しかし、今回のめいくの様にそんな風に思う瞬間はあっても、差し出される少しの優しさがあれば母は母であり続けられるものなのだとも感じました。もちろん頭では大地のことばかり考えていためいくでしたが、「本当は寂しがっていると思う。だから手を離さないで。」迎えに行った俊平の言葉はそれを後押しし、おかえりなさいと抱きしめる礼の温かさも、待ち続けてくれた大地の母への愛も、めいくがまた母として前に進むには十分すぎるものでした。

「昨日まで逃げなかった人が今日になって逃げるわけがないって信じたかった。」と話す礼の言葉も印象的でしたが、だけど、昨日まで逃げなかった人が逃げたくなってしまう今日があるのも事実。蒼介の母もきっと、限界まで1人抱え混み、突然緊張の糸が切れたかのように消えてしまったのかもしれません。助けてくれる存在が近くにあること、助けを求め叫べる少しの勇気があること、些細なことに見えて今の日本では難しいことが、母には必要なのだとも感じました。

「何の根拠もないのに信じられるのが家族なのかな」と蒼介が呟いたように、無条件で信じて待てる、そんな存在が心の在りどころになり、安らぎの場となり、明日への活力になるのかもしれません。

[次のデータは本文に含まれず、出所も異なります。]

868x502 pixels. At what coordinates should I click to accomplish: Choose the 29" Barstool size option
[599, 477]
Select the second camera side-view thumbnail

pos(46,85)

そして、ラストシーン。陽の気持ちがすごく切なくて‥。「陽のママも待ってたら帰ってくる?ママ、蒼ちゃんのおうち分かるかな?ママも迷子になってるかもよ。明日探しに行こうよ。」大地の母が帰ってきたように自分の母でって帰ってくると信じている陽に、いつか話さなくてはいけない真実があります。

俊平が先伸ばしにしたままの大きな宿題。次回はこの宿題にスポットライトが当てられるようですね。また涙なしでは見られない回になるんだろうと期待大で来週を待ちたいと思います。